* WORK TO BE COMPLETED: Rewrite everything from the line containing "Open the 雷达天线工作模式 2T4R dropdown" down to the line containing "Action: [x=1464, y=425]" in the records below, substituting "menu" for "dropdown" and leaving all else unchanged. Return only those lines.

>> Begin INPUT FOR THIS TASK

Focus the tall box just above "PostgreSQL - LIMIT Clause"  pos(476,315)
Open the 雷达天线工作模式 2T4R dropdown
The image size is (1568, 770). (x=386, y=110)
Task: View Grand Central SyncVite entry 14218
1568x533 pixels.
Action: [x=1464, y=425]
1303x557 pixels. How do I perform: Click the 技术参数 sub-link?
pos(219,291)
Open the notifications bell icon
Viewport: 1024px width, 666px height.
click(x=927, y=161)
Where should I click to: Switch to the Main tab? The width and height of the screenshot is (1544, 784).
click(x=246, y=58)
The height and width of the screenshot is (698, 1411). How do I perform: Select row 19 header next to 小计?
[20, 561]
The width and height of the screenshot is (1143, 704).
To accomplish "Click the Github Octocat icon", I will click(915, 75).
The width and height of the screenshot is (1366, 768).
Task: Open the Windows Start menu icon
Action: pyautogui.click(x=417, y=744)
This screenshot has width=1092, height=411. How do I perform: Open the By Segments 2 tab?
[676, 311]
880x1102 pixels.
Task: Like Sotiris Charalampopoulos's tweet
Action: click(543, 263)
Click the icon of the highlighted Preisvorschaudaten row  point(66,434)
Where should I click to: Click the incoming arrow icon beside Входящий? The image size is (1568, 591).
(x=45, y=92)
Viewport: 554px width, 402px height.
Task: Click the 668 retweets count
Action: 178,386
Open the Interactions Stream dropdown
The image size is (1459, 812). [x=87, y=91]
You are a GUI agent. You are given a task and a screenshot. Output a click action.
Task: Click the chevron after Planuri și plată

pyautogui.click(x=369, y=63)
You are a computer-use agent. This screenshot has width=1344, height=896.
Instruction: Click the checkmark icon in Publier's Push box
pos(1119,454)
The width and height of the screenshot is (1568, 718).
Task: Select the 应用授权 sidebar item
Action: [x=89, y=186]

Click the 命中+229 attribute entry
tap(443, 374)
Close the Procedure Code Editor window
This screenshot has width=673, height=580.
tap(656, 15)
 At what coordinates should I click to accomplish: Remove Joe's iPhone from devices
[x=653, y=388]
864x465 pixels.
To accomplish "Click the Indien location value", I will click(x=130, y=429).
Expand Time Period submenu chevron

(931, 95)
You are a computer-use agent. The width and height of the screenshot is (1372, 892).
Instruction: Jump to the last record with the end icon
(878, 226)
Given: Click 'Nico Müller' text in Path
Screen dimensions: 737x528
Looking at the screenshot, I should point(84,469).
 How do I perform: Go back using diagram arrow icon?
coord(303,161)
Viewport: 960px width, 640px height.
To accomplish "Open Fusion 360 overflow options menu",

>> End INPUT FOR THIS TASK

* EXPECTED ANSWER:
Open the 雷达天线工作模式 2T4R menu
The image size is (1568, 770). (x=386, y=110)
Task: View Grand Central SyncVite entry 14218
1568x533 pixels.
Action: [x=1464, y=425]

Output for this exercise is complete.